We end up with the following parts:

  • Fetcher: given a constant stream of URLs (or crawl requests), send appropriate requests to web servers and collect the responses – it must manage DNS resolving, Queues per IP address / per hostname, connections (SSL, things related to HTTP protocol), caches for temporary fetched data storage. It also handles robots.txt (instructions for robots such as our crawl). This is the most technical or low-level step for crawlers, but many errors can lead to poor data collection at this step.
  • Parser: fetches data, analyzes the HTML and performs various tasks, such as extracting metadata, links, text, as well as detection of encoding and language. The parser ends up sending a structured message to the index for storage. The main role of the parser is to extract the useful content of the page, which is at the root of a good crawler, and which has an important impact on the later steps, especially those in relation with semantic.

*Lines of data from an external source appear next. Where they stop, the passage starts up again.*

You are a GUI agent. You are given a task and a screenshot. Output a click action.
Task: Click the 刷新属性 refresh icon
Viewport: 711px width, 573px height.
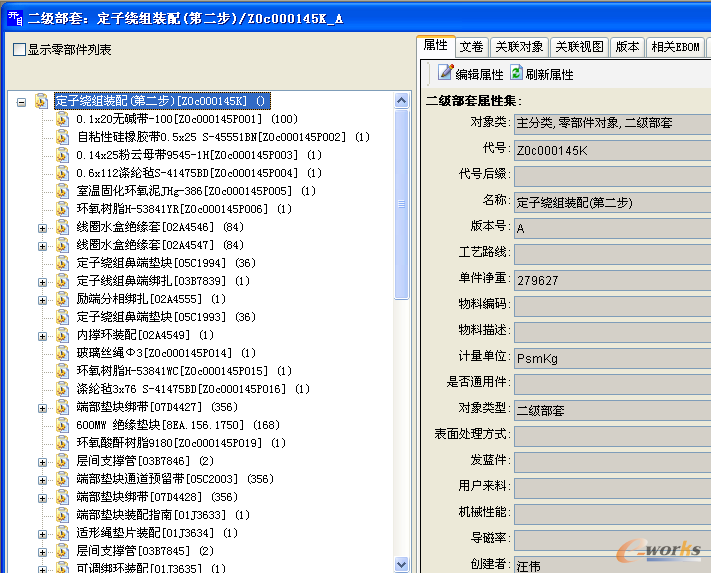(516, 73)
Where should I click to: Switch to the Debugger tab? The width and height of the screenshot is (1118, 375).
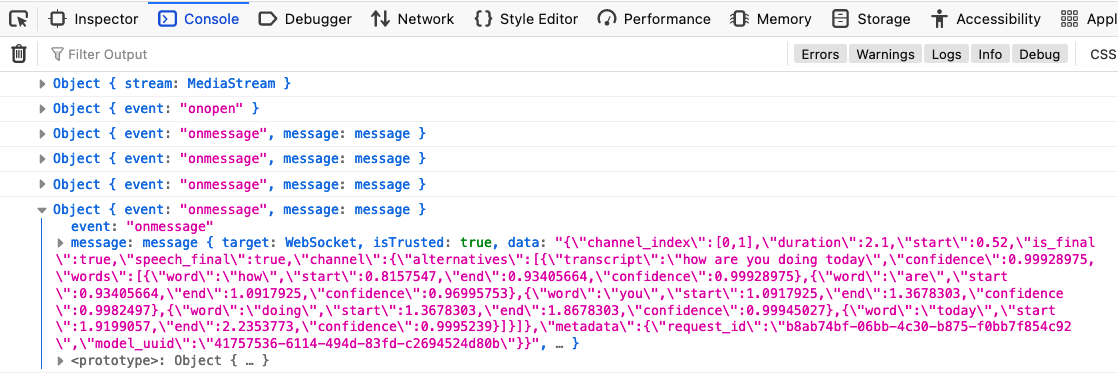tap(305, 19)
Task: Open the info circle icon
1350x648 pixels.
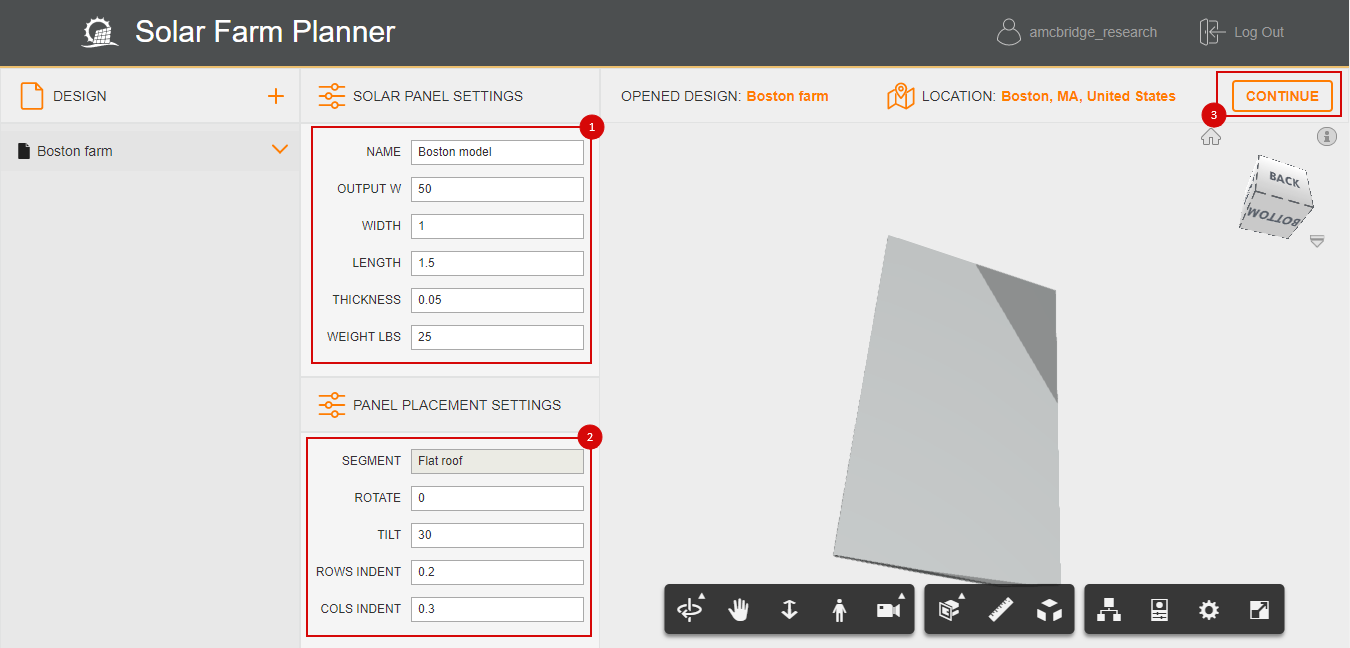Action: [x=1327, y=136]
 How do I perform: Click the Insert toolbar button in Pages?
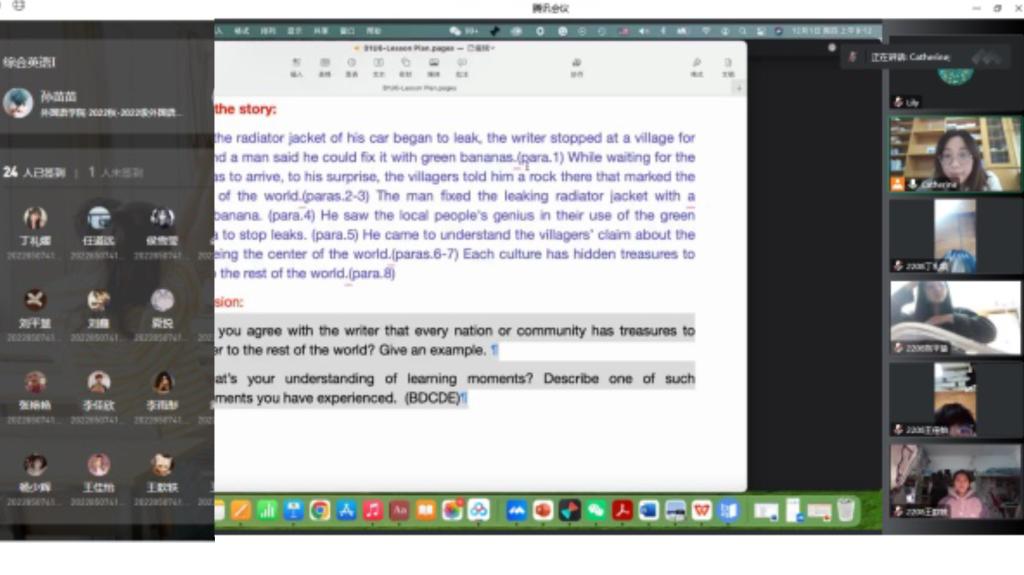[x=297, y=67]
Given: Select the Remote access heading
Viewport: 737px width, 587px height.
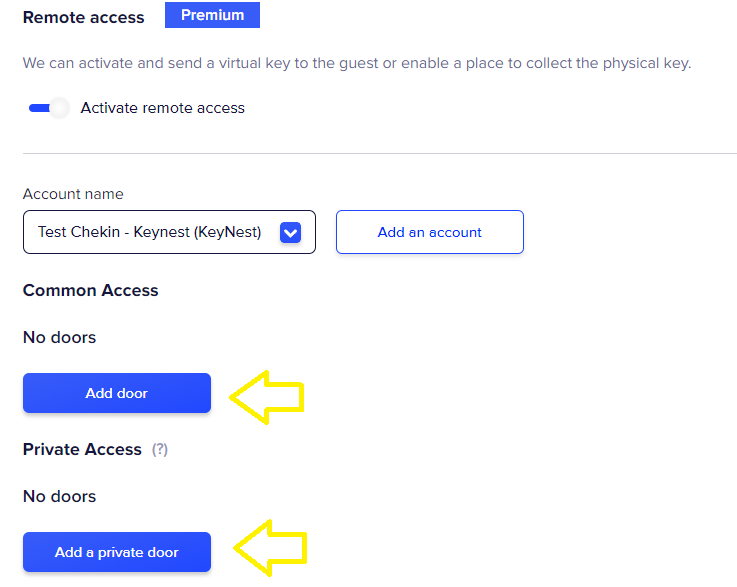Looking at the screenshot, I should point(83,17).
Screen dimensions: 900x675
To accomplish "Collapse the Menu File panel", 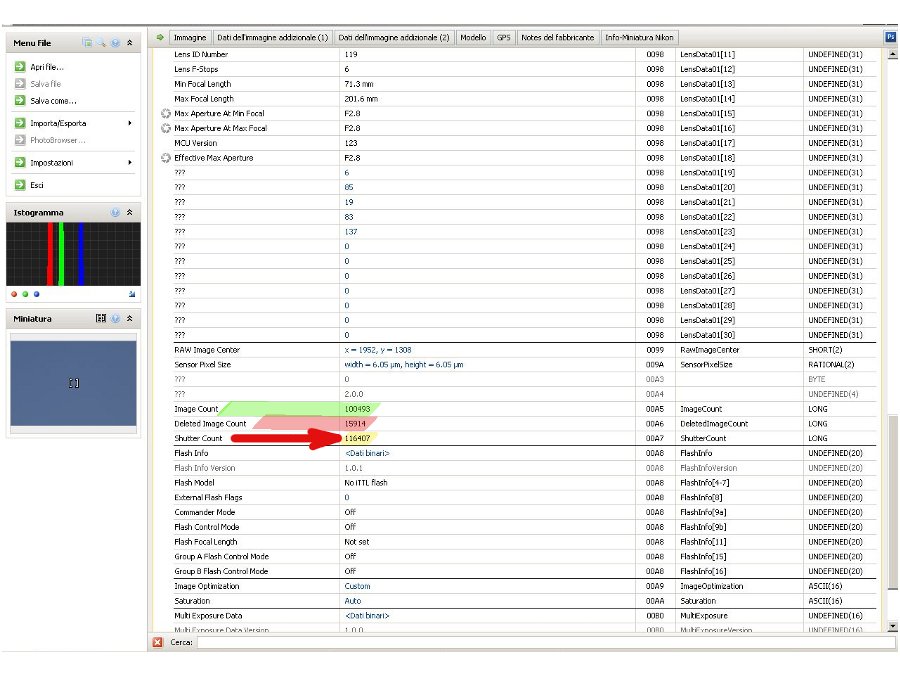I will pyautogui.click(x=129, y=44).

  • Index: a store that contains what we want to keep it way which is structured to facilitate data retrieval, with two goals in mind: first serve our customers with the data they need, second, guide the crawling to be similar to the best search engines crawlers. The index also performs some crucial content handling: fingerprints for duplicate content, embedding computation for efficient content storage, which is later used to compute metrics. One of the key role of the index in a crawler architecture is to dispatch a lot of information from the source page to the pages receiving the backlinks, which includes the content (albeit summarized), the URL, the IP address, the source metrics, etc.
  • Crawl Policy: a set of heuristics that are executed on the whole list of known URLs (a.k.a. the Web Frontier) to determine which URLs will be selected for crawl (or recrawl). A lot of information is taken into account in this step: the metrics (including the semantic value which is computed using summarized page contents), a set of constraints related to the domain and hostname of the website (which is not a crawl budget, but can be somehow related to it), the history of previous fetches, the last time we’ve crawled a page that links to our target, etc.

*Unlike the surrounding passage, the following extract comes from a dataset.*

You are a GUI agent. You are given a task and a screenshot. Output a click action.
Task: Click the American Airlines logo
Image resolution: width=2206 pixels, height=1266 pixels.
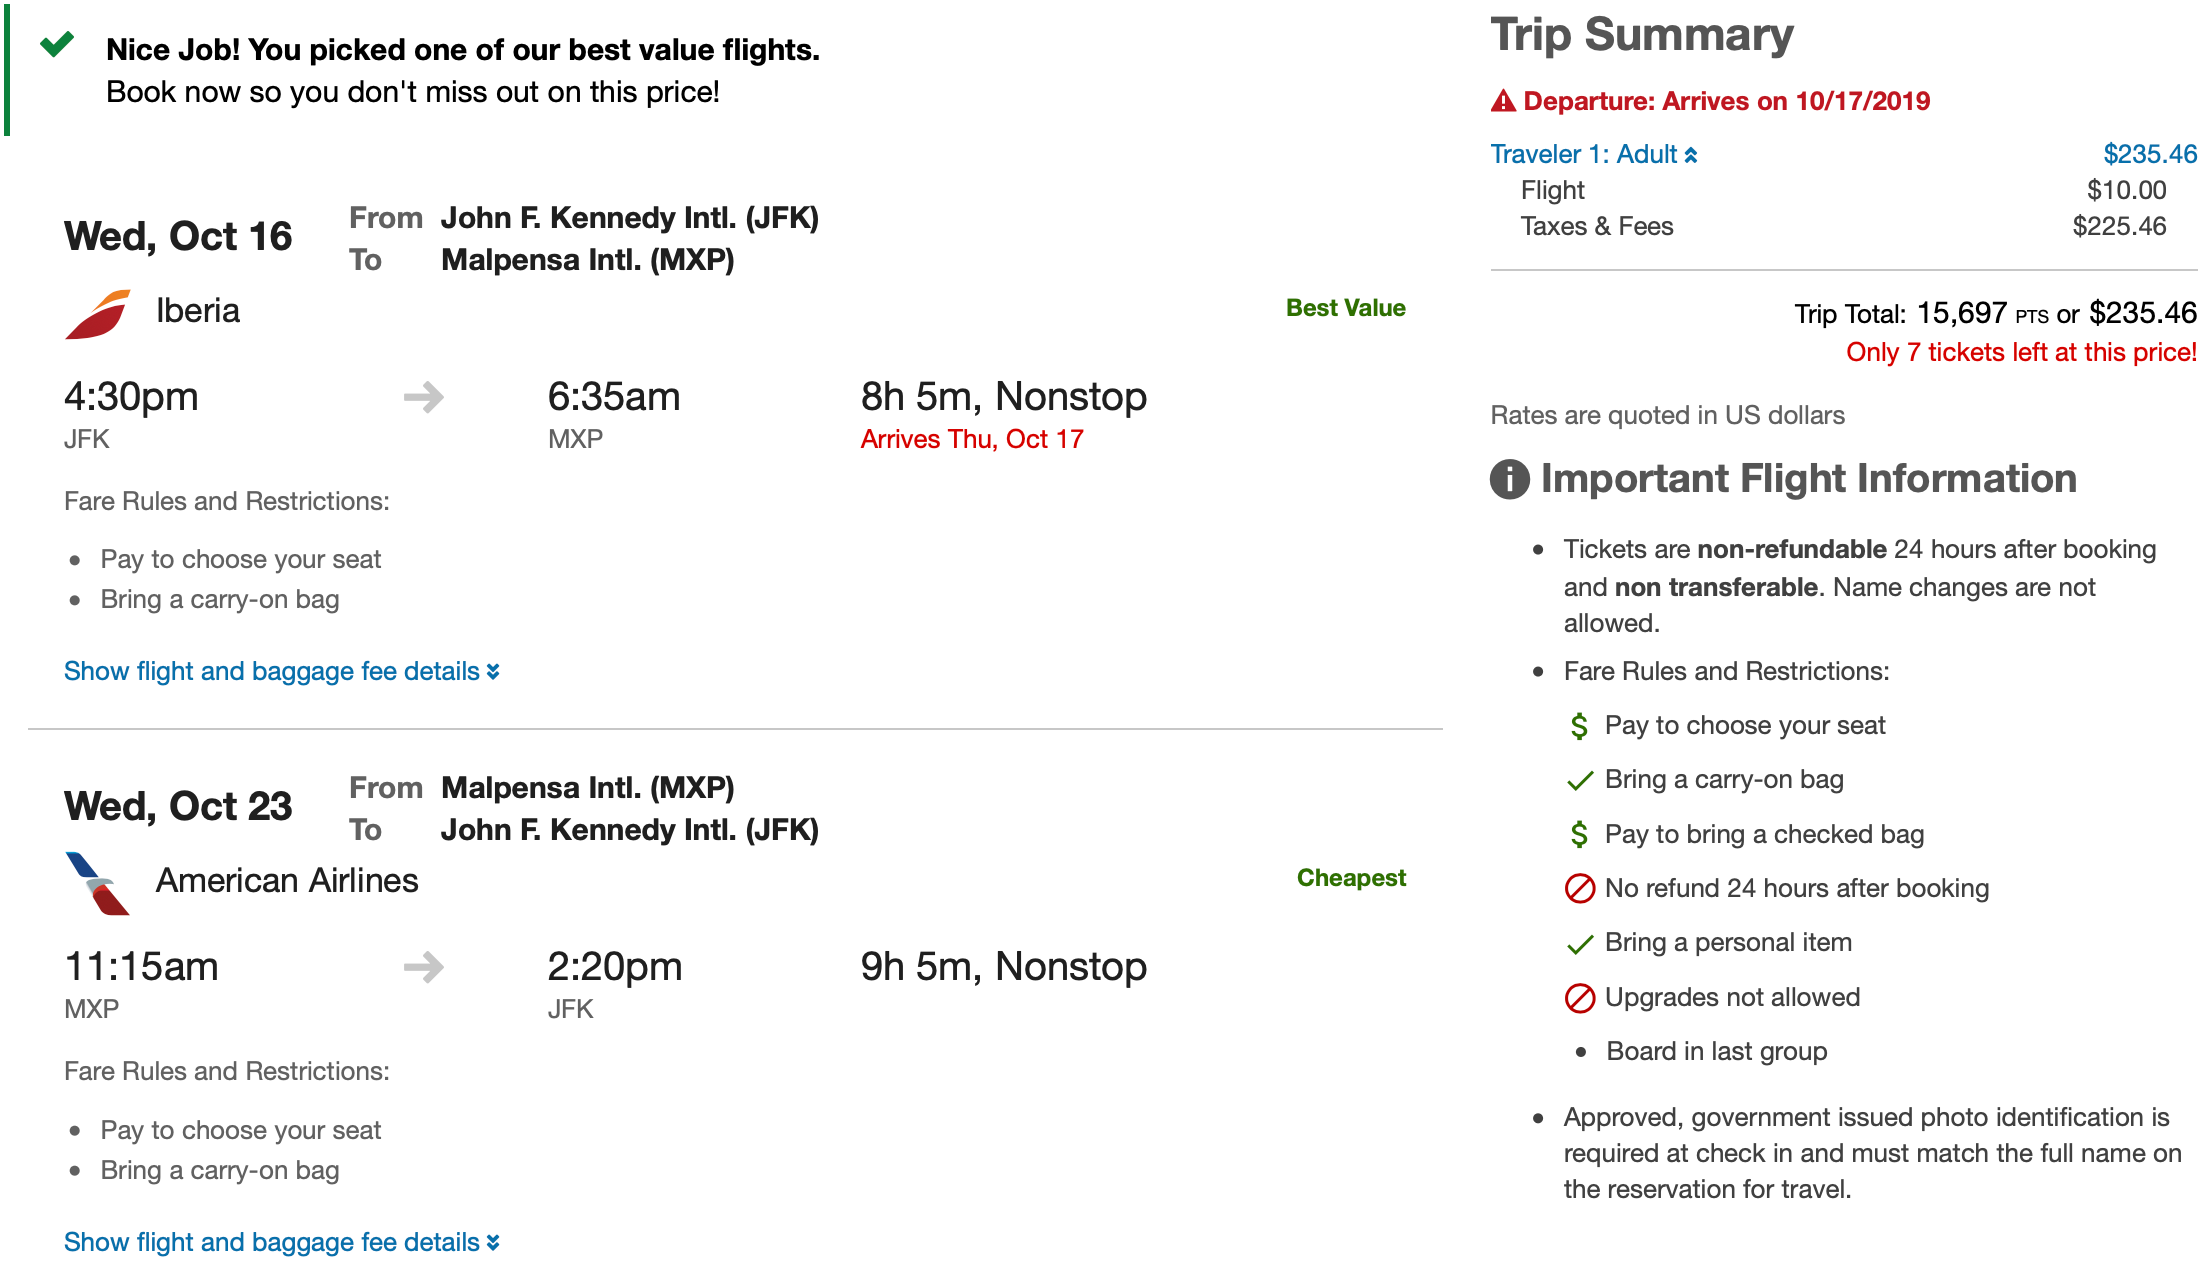click(98, 883)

  • Semantic embeddings computation: semantic is key in search engines, and thus in SEO (especially now that Generative AI is taking over the rendering part of the search), we have obviously integrated this part very early in our technology, and it reflects in many aspects. Since we do not perform targeted scraping, our computation must be robust and generic, and it heavily relies on the content extraction step. As explain in our article about duplicate content, depending of the ratio of boilerplate to content, some aspects of the boilerplate can have an impact on the general site semantic orientation. In some case that can be misleading.
  • Metrics computation: one of the main goals of Babbar, from the beginning, was to provide fine-grained, fresh, detailed and truthful metrics to our customers. Computing PageRank-like metrics at page level continuously is a challenging task, and the way we solved it is one of the determinants of its cost-effectiveness. It’s however not only important for our customers, but also for the crawl policy. All search engines and crawlers have limited resources, and guiding the usage of these resources is consequently a crucial task.
  • Serving: computing the graph continuously using high throughput methods requires constant updates to the database. To keep costs low, while keeping data redundancy to a high level, we split the computing and serving parts, this typically allows us to limit our resources needs in terms of memory. In web search engines, the serving part consists of a low-latency “inverse index”, SEO crawlers have a more traditional index that provides information about any web page, any web site, or web domain, but also about a link (backlink or forward link).

There are also some side works that allowed our success and cost-effectiveness: compression is one of the topics that have been a very important part of our work, and it concerns not only the index itself, where compression occurs on URLs and in the whole DB, but also several aspects of embeddings and metrics computation, as well as the messaging system.

We will cover all these topics in subsequent articles.